Comes as news to me as well that this is loaded on certain devices.


----------



## G-Mo (Sep 26, 2007)

(( p g )) said:


> Quick google of "nike app" yields this from the Apple discussion group (paraphrased):
> 
> "It can't be deleted. But go to settings and scroll down, there should be a tab saying nike+ipod, click on it and make sure the switch on the top is set to off"
> 
> ...


I have the 3GS and it has no Nike app?!


----------



## sashmo (Oct 19, 2002)

It's on the 3Gs and the app is called Nike & iPod. So I moved it to a separate page. Thanks for your help.


----------



## Treef (Mar 19, 2008)

No need to move it to a separate page. Just follow (( p g )) 's instructions and go to settings - Nike + iPod (near the bottom) and switch it to OFF. Once you've done that the app icon will disappear.


----------



## sashmo (Oct 19, 2002)

Thank you for that (( p g )) and treef. I've changed the setting.


----------



## kloan (Feb 22, 2002)

KMPhotos said:


> Yes, the only way to do it is to jailbreak your phone and then use a program called SBSettings.


Or BossPrefs...


----------



## fjnmusic (Oct 29, 2006)

sashmo said:


> It's on the 3Gs and the app is called Nike & iPod. So I moved it to a separate page. Thanks for your help.

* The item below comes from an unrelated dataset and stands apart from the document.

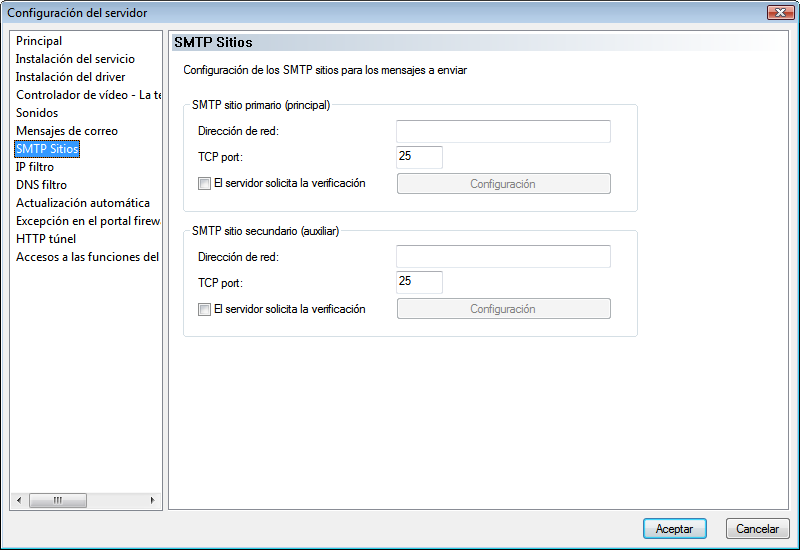
Task: Select IP filtro in the sidebar
Action: [35, 167]
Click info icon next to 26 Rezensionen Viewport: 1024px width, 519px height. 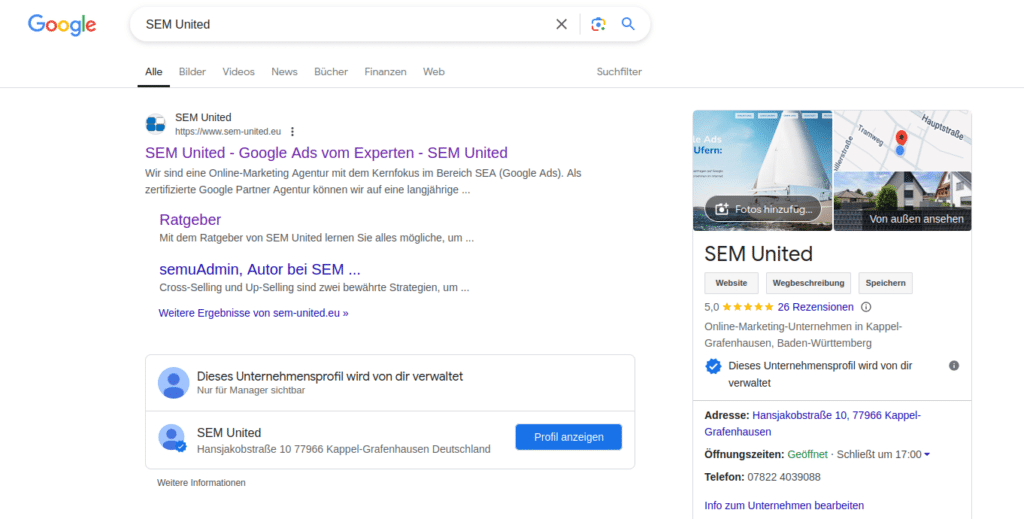866,307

It's a great app, actually. Not sure why a person would want to get rid of it, especially if you like walking, jogging or running and want to keep track of your miles, pace, calorie-burn or what not. All you need is Nike+iPod sensor which you can clip on your shoelaces. You don't need a particular brand or style of shoes. I wear New Balance.


----------



## sashmo (Oct 19, 2002)

Hmmm, I thought that one had to buy special Nike shoes. Where do you buy the Nike-iPod sensor? From an Apple store, or is it for widely retailed?


----------



## [email protected] (Sep 24, 2007)

sashmo said:


> Hmmm, I thought that one had to buy special Nike shoes. Wear do you buy the Nike-iPod sensor? From an Apple store, or is it for widely retailed?


I know the kit they sell in most stores comes with the sensor and the dongle (For use with the nano).. I'm pretty sure you can just buy the sensor from Apple (thats all you need with the 3gs), I think its $25 or something..

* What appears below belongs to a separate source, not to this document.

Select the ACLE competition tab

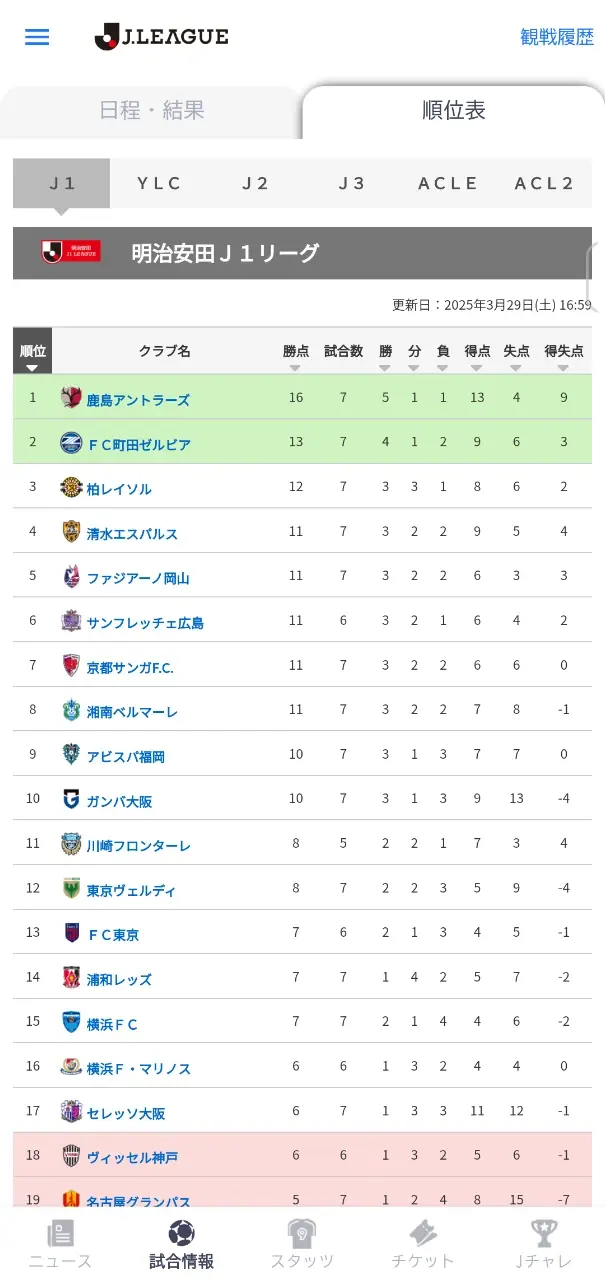[x=448, y=183]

If you don't have Nike+ shoes, you'll have to buy (or make) some way to attach it to your shoes

I use this one Lacelid. Show off your Nike+ foot pod., its cheap and works..


----------



## Treef (Mar 19, 2008)

Or you can try this one for free. It uses the GPS so no need for the sensor on your shoe.
iTunes Store


----------



## sashmo (Oct 19, 2002)

RunKeeper has good reviews. As it uses GPS, is it a drain on your data quota?


----------



## Treef (Mar 19, 2008)

sashmo said:


> RunKeeper has good reviews. As it uses GPS, is it a drain on your data quota?

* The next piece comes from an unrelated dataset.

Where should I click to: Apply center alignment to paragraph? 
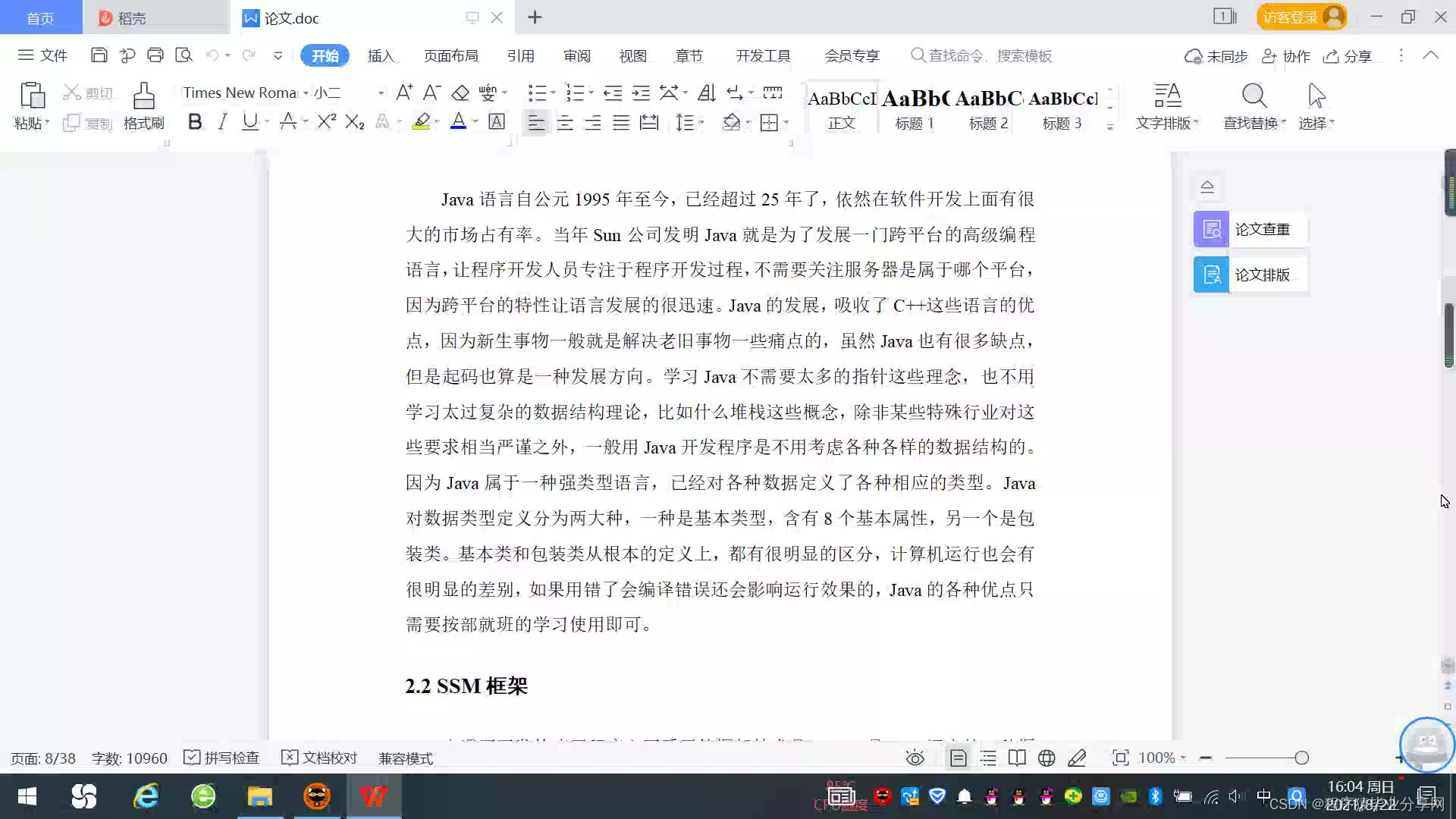point(564,122)
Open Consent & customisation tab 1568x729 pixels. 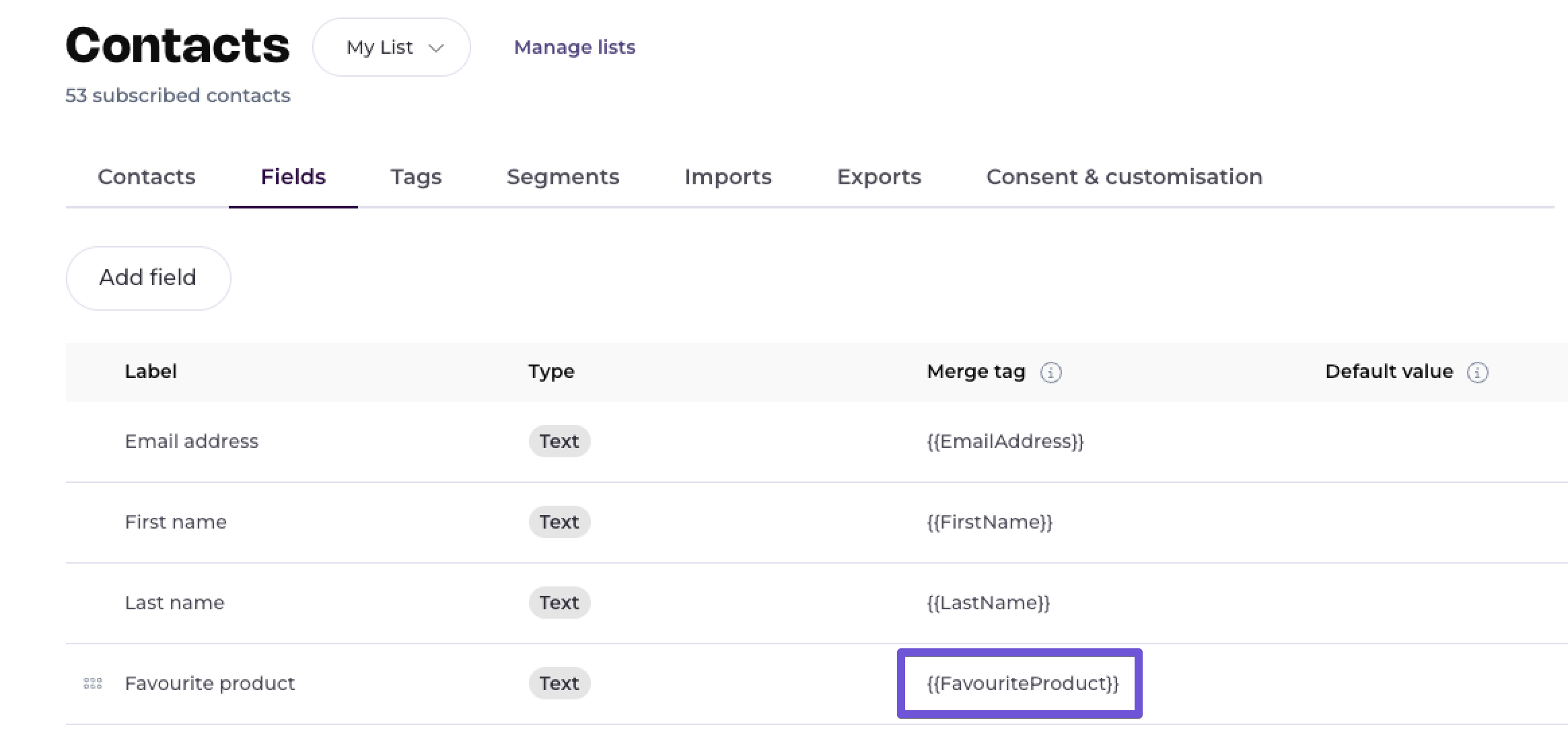[x=1124, y=177]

Ya, it uses data but to be honest I haven't used it enough to really notice how much.


----------



## KMPhotos (Jun 17, 2008)

kloan said:


> Or BossPrefs...


I thought they weren't updating BossPrefs anymore and were asking people to switch to SBSettings.


----------



## kloan (Feb 22, 2002)

KMPhotos said:


> I thought they weren't updating BossPrefs anymore and were asking people to switch to SBSettings.


Oh really? Hmm, thanks for the update.. I was wondering why it was acting so frickin buggy.. every time I tried to turn off SSH, it'd stay on when I went back in. Guess maybe this is why?

I'll uninstall it and use SBSettings from now on.


----------



## bobsmyuncle (Aug 1, 2009)

RunKeeper is an amazing app, with superior support and constant improvements!!


----------